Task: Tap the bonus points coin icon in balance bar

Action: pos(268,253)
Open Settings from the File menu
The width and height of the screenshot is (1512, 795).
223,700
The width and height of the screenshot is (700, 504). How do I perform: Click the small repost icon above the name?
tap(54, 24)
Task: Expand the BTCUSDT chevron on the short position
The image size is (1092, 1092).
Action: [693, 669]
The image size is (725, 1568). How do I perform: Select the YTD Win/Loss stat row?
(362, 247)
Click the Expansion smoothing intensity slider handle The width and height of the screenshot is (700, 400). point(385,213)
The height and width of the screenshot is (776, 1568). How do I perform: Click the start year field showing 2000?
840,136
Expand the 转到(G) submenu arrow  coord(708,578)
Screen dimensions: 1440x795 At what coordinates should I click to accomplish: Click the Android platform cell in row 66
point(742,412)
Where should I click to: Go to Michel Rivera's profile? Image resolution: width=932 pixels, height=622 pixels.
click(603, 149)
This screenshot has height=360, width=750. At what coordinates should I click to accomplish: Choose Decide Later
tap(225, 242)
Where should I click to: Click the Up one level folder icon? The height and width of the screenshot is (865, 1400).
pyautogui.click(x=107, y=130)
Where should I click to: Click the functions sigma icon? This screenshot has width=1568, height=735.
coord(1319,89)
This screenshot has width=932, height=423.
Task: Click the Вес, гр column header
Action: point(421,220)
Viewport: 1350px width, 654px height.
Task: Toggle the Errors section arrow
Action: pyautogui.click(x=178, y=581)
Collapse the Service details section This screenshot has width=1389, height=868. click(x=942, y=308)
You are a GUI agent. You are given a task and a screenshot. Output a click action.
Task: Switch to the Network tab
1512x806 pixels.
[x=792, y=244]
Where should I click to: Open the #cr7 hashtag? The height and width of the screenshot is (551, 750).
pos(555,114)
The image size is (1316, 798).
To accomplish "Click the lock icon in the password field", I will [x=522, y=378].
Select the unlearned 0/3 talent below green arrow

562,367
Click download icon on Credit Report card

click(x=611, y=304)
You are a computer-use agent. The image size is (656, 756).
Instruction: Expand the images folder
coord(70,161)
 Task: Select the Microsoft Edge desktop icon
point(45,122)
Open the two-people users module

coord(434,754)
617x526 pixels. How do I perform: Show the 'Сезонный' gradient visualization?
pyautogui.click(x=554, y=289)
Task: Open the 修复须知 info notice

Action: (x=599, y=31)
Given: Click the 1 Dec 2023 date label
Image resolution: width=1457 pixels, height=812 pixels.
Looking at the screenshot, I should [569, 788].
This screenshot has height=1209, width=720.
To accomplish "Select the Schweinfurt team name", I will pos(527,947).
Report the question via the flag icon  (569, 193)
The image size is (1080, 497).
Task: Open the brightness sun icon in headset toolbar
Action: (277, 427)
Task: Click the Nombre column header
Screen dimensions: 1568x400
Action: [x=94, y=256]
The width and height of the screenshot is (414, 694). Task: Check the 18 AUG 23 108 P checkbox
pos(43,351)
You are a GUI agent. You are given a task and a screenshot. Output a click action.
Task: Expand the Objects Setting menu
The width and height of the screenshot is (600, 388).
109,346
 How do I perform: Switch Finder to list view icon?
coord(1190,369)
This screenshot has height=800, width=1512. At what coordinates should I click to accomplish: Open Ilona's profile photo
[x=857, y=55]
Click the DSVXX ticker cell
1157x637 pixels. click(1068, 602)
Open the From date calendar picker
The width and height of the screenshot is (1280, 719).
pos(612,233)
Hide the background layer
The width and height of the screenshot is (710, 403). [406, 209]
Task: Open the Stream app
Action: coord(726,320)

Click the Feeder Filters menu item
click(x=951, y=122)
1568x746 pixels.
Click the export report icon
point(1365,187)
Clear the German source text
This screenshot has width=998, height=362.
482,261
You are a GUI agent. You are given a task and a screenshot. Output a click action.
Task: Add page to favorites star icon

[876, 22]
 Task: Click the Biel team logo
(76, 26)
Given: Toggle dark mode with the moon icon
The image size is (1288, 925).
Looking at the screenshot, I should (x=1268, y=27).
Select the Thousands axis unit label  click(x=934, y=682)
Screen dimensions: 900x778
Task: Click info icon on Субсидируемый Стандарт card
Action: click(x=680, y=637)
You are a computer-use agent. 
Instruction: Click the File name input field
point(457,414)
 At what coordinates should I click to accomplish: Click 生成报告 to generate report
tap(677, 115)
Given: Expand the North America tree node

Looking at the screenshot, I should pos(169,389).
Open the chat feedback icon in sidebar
----------
> WHAT THIS TASK INVOLVES: Update the records above by changing every "GUI agent" to "interface agent", keeping everything else the same.

> COMPLETE RESPONSE:
Task: Tap the bonus points coin icon in balance bar

Action: pos(268,253)
Open Settings from the File menu
The width and height of the screenshot is (1512, 795).
223,700
The width and height of the screenshot is (700, 504). How do I perform: Click the small repost icon above the name?
tap(54, 24)
Task: Expand the BTCUSDT chevron on the short position
The image size is (1092, 1092).
Action: [693, 669]
The image size is (725, 1568). How do I perform: Select the YTD Win/Loss stat row?
(362, 247)
Click the Expansion smoothing intensity slider handle The width and height of the screenshot is (700, 400). point(385,213)
The height and width of the screenshot is (776, 1568). How do I perform: Click the start year field showing 2000?
840,136
Expand the 转到(G) submenu arrow  coord(708,578)
Screen dimensions: 1440x795 At what coordinates should I click to accomplish: Click the Android platform cell in row 66
point(742,412)
Where should I click to: Go to Michel Rivera's profile? Image resolution: width=932 pixels, height=622 pixels.
click(603, 149)
This screenshot has height=360, width=750. At what coordinates should I click to accomplish: Choose Decide Later
tap(225, 242)
Where should I click to: Click the Up one level folder icon? The height and width of the screenshot is (865, 1400).
pyautogui.click(x=107, y=130)
Where should I click to: Click the functions sigma icon? This screenshot has width=1568, height=735.
coord(1319,89)
This screenshot has width=932, height=423.
Task: Click the Вес, гр column header
Action: point(421,220)
Viewport: 1350px width, 654px height.
Task: Toggle the Errors section arrow
Action: pyautogui.click(x=178, y=581)
Collapse the Service details section This screenshot has width=1389, height=868. click(x=942, y=308)
You are a interface agent. You are given a task and a screenshot. Output a click action.
Task: Switch to the Network tab
1512x806 pixels.
[x=792, y=244]
Where should I click to: Open the #cr7 hashtag? The height and width of the screenshot is (551, 750).
pos(555,114)
The image size is (1316, 798).
To accomplish "Click the lock icon in the password field", I will [x=522, y=378].
Select the unlearned 0/3 talent below green arrow

562,367
Click download icon on Credit Report card

click(x=611, y=304)
You are a computer-use agent. The image size is (656, 756).
Instruction: Expand the images folder
coord(70,161)
 Task: Select the Microsoft Edge desktop icon
point(45,122)
Open the two-people users module

coord(434,754)
617x526 pixels. How do I perform: Show the 'Сезонный' gradient visualization?
pyautogui.click(x=554, y=289)
Task: Open the 修复须知 info notice

Action: (x=599, y=31)
Given: Click the 1 Dec 2023 date label
Image resolution: width=1457 pixels, height=812 pixels.
Looking at the screenshot, I should [569, 788].
This screenshot has height=1209, width=720.
To accomplish "Select the Schweinfurt team name", I will pos(527,947).
Report the question via the flag icon  (569, 193)
The image size is (1080, 497).
Task: Open the brightness sun icon in headset toolbar
Action: (277, 427)
Task: Click the Nombre column header
Screen dimensions: 1568x400
Action: [x=94, y=256]
The width and height of the screenshot is (414, 694). Task: Check the 18 AUG 23 108 P checkbox
pos(43,351)
You are a interface agent. You are given a task and a screenshot. Output a click action.
Task: Expand the Objects Setting menu
The width and height of the screenshot is (600, 388).
109,346
 How do I perform: Switch Finder to list view icon?
coord(1190,369)
This screenshot has height=800, width=1512. At what coordinates should I click to accomplish: Open Ilona's profile photo
[x=857, y=55]
Click the DSVXX ticker cell
1157x637 pixels. click(1068, 602)
Open the From date calendar picker
The width and height of the screenshot is (1280, 719).
pos(612,233)
Hide the background layer
The width and height of the screenshot is (710, 403). [406, 209]
Task: Open the Stream app
Action: coord(726,320)

Click the Feeder Filters menu item
click(x=951, y=122)
1568x746 pixels.
Click the export report icon
point(1365,187)
Clear the German source text
This screenshot has width=998, height=362.
482,261
You are a interface agent. You are given a task and a screenshot. Output a click action.
Task: Add page to favorites star icon

[876, 22]
 Task: Click the Biel team logo
(76, 26)
Given: Toggle dark mode with the moon icon
The image size is (1288, 925).
Looking at the screenshot, I should (x=1268, y=27).
Select the Thousands axis unit label  click(x=934, y=682)
Screen dimensions: 900x778
Task: Click info icon on Субсидируемый Стандарт card
Action: click(x=680, y=637)
You are a computer-use agent. 
Instruction: Click the File name input field
point(457,414)
 At what coordinates should I click to accomplish: Click 生成报告 to generate report
tap(677, 115)
Given: Expand the North America tree node

Looking at the screenshot, I should pos(169,389).
Open the chat feedback icon in sidebar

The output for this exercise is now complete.